When we were kids in Omaha, my twin brother and I would play the bullying overlords among the patches of clover that carpeted the front yard - there was no grass, really - to capture honey bees in our mom's mason jars. We never had to look far let alone wait even a couple of milliseconds to find our prey: There were swarms of bees to choose from. We'd endure the occasional sting as an unfortunate bee got in its final retribution before meeting a cruel fate. Invariably we'd get bored and would rummage through the clover to look for the lucky four leaf variety. (To our credit, we'd usually free most ensnared bees, but mostly because our mother demanded the return of her canning jars. If we didn't, her sting was much worse than any bee might inflict.)
There's a tiny area of clover alongside Sharon View Road that I traipse by daily. I often look at the small remnant of clover to look for bees and, if the truth be told, I still peer downward for a four leaf clover. You notice clover because you don't see much of it anymore in our homogenized - and maniacal - world of manicured lawns which are slathered regularly with herbicides and pesticides. There is an occasional urge to stop for a few moments to perform a momentary search for the lucky leafs, but the drivers in cars waiting at the stop light at the corner of Colony Road would wonder 'what's wrong with that guy?' So out of sheer embarrassment, I keep on moving.

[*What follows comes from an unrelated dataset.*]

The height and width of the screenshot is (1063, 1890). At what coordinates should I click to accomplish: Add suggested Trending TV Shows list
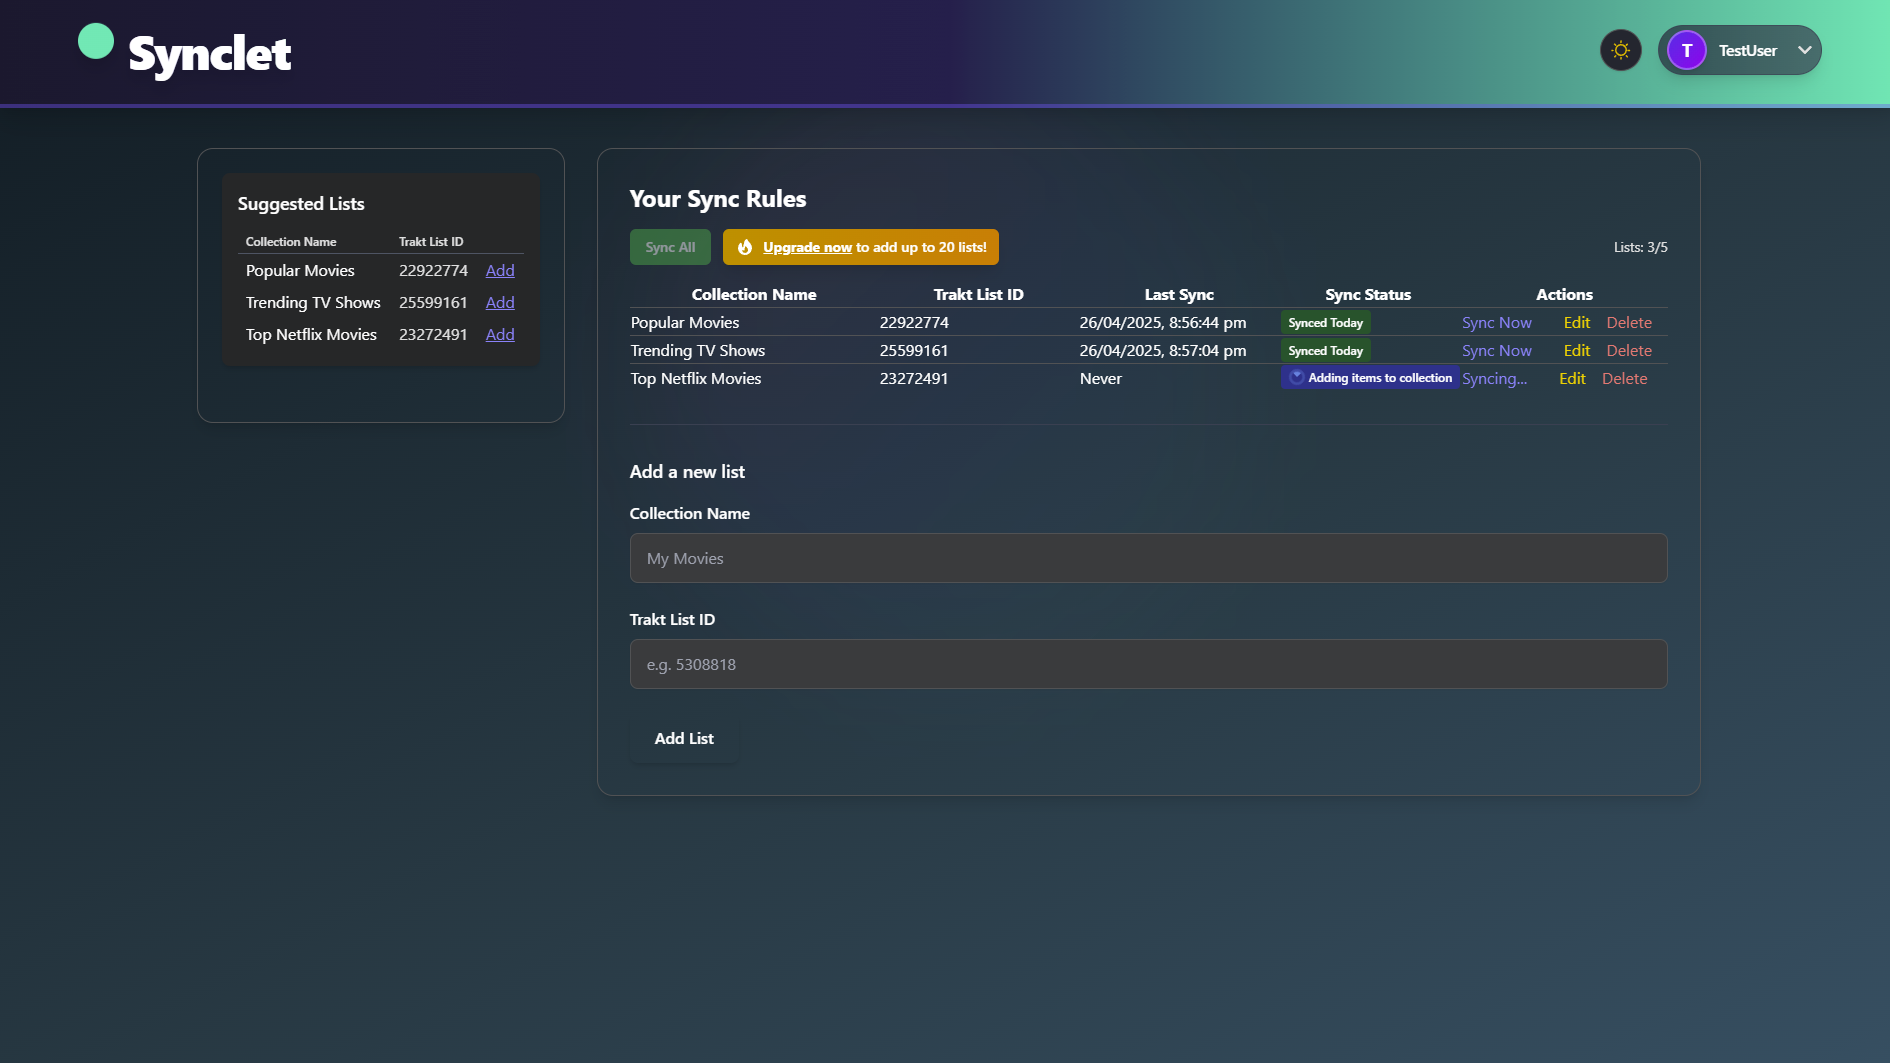tap(500, 303)
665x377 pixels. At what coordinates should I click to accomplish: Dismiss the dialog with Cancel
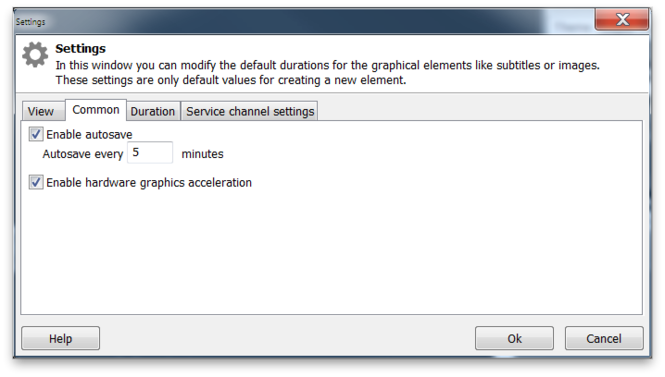click(604, 338)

So it was with some delight this morning that I read an Associated Press article (Google reporter Seth Borenstein and/or "by feeding them better") about a plan to bring back - or feed, literally, the bees and their cohorts in pollination, the monarch butterfly. Both are nature's pollinators supreme.
Having lived in the Midwest most of my life, I've seen firsthand how man has done a capital job of attempting to kill off these winged species through systematic starvation. We eliminate the nectar-rich clover and other blooming weeds to fuel our appetite for the ultimate lawn. Farmers extinguish the milkweed in their drive for more and more corn. It's called fencerow-to-fencerow planting. The clover and milkweed be damned.
Pile on top of that the pesticides that don't discriminate between bug friend and bug foe and you have a recipe for fewer fruits and fewer vegetables that are largely dependent on winged hosts for procreation. The AP report sheds much-needed light on a problem where, in the act of starving some creatures, we in essence threaten to starve ourselves.
Today's two bins of recycled materials don't impact the bees and butterflies - but one would suppose it's all part of the larger environmental picture, don't you think?
Borenstein's story should also open some hence closed Republican anti-environmental eyes:
bees “provide more than $15 billion in value to the U.S. economy.” In lieu of nature taking its course, perhaps the GOP could encourage the private sector to come up with some alternative pollination industry that could be subsidized with taxpayer dollars. To borrow from the experience of my brother and me in the 1950s, we’ve been stung by such sketchy results before.
There’s not much my daily forays along the streets do to help the bees and butterflies. Other than sympathize and hope that man comes to his/her collective senses, I can only hope the few square yards of clover along Sharon View Road are allowed to stay. After today’s newspaper story, I’ll keep a more vigilant eye open for these little flying friends.